En effet l’affaiblissement puis l’effondrement de l’URSS vont avoir raison de cette paix relative. Lors de la perestroïka gorbatchévienne en 1988, le Haut-Karabakh procède à un référendum pour le rattachement à l’Arménie. Avec une écrasante majorité, le Haut-Karabakh vote pour. Après un refus coordonné entre Moscou et Bakou des émeutes anti-arméniens éclatent à l’Est de l’Azerbaïdjan faisant de nombreuses victimes. Les tensions s’enveniment à partir de 1991 à la suite de l’effondrement de l’Union soviétique. Conséquence directe pour la région du Haut-Karabakh : elle perd son autonomie au sein de République d’Azerbaïdjan nouvellement indépendante. En réaction, celle-ci vote son indépendance. Les combats qui avaient commencé trois années plus tôt vont s’intensifier entre les combattants de la région sécessionniste et les forces azéries. Suite à l’intervention des forces armées arméniennes permettant la prise de contrôle de la capitale du Haut-Karabakh, Stepanakert, puis du corridor de Latchine, point stratégique permettant la liaison avec la “mère patrie”, un cessez-le-feu est signé en 1994 à Moscou.

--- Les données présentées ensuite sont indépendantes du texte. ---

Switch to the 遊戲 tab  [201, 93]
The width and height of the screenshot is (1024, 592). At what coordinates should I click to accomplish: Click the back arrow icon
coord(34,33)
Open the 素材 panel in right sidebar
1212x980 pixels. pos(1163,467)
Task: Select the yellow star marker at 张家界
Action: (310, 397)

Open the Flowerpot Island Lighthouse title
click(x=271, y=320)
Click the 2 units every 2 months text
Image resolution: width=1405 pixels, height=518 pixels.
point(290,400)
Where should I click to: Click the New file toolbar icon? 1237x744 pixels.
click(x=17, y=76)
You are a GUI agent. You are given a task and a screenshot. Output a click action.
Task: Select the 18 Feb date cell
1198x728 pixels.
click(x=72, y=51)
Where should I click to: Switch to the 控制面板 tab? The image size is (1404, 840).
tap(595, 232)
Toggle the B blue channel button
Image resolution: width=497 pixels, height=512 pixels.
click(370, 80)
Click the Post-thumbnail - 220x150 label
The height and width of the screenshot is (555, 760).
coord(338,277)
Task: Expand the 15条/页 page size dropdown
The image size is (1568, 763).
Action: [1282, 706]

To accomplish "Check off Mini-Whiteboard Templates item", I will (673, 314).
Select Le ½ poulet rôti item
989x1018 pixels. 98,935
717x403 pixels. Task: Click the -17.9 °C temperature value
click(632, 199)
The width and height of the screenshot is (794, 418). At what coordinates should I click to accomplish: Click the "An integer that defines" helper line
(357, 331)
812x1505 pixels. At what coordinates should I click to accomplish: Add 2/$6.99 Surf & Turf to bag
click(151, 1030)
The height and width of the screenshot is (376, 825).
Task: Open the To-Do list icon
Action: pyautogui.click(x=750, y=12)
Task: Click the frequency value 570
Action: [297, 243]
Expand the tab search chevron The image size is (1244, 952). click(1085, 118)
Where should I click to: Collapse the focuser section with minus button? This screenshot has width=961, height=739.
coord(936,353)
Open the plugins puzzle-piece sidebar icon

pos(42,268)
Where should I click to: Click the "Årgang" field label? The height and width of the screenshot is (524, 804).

Ce dernier vient “entériner” les positions de chacun (13% de perte territoriale pour l’Azerbaïdjan) et mettre fin à un conflit de six années dont les affrontements ont fait entre 20 000 et 30 000 morts des deux côtés. Ajouté aux violents heurts de 2016 lors de la “guerre des quatre jours”, le conflit récent vient rappeler le caractère cyclique d’une problématique non résolue et qui amène régulièrement à une résurgence des tensions.

     Les affrontements ayant eu lieu entre le 27 septembre et le 9 novembre 2020, date du cessez-le-feu, ont pris une dimension régionale suite à la participation des puissances.

     Associée aux tensions historiques entre Ankara et Erevan, grandement liées à la non-reconnaissance du génocide arménien, la Turquie qui voit dans l’Azerbaïdjan turcophone un relai d’influence dans le Caucase a directement pris parti pour Bakou. Outre une prise de position diplomatique forte de la part du président Erdogan, la Turquie a pourvu son allié caucasien en matériel militaire (et notamment en drones, outils stratégiques indispensables dans cette région montagneuse) mais également en mercenaires syriens. L’investissement turc dans le conflit a rendu les combats asymétriques consacrants, à la suite de la signature du cessez-le-feu, la victoire militaire de l’Azerbaïdjan qui récupère la seconde ville de l’enclave, Chouchi (ville historique et hautement stratégique, car elle est située sur la route reliant l’Arménie à la capitale autoproclamée Stepanakert) ainsi que les autres districts du glacis sécuritaire mis en place autour du Haut-Karabakh.

La Russie qui entretient des relations avec les deux protagonistes (l’Arménie fait partie de l’OTSC, vente d’armes à l’Azerbaïdjan) a essayé de garder une certaine équidistance et a cherché à se positionner en médiatrice du conflit. Chose faite le 9 novembre dernier après la signature sous l’égide de Moscou d’un accord de cessation des combats dans le Haut-Karabakh entre l’Arménie et l’Azerbaïdjan. Des soldats russes de maintien de la paix ont également commencé à être déployés dans la région.

    Enfin intervient aussi dans ce conflit la rivalité israélo-iranienne. L’État hébreu soutient ouvertement l’Azerbaïdjan chiite pour des raisons commerciales (importation de gaz), mais aussi militaires (vente d’armes). En effet, Israël voit dans la République azérie une sorte de base arrière contre l’Iran. Du côté iranien, le soutien à l’Arménie est plus discret et s’inscrit dans une dimension géostratégique et historique, notamment liée à la présence au nord de l’Iran d’une importante minorité turcophone d’origine azérie qui revendique périodiquement son rattachement à l’Azerbaïdjan.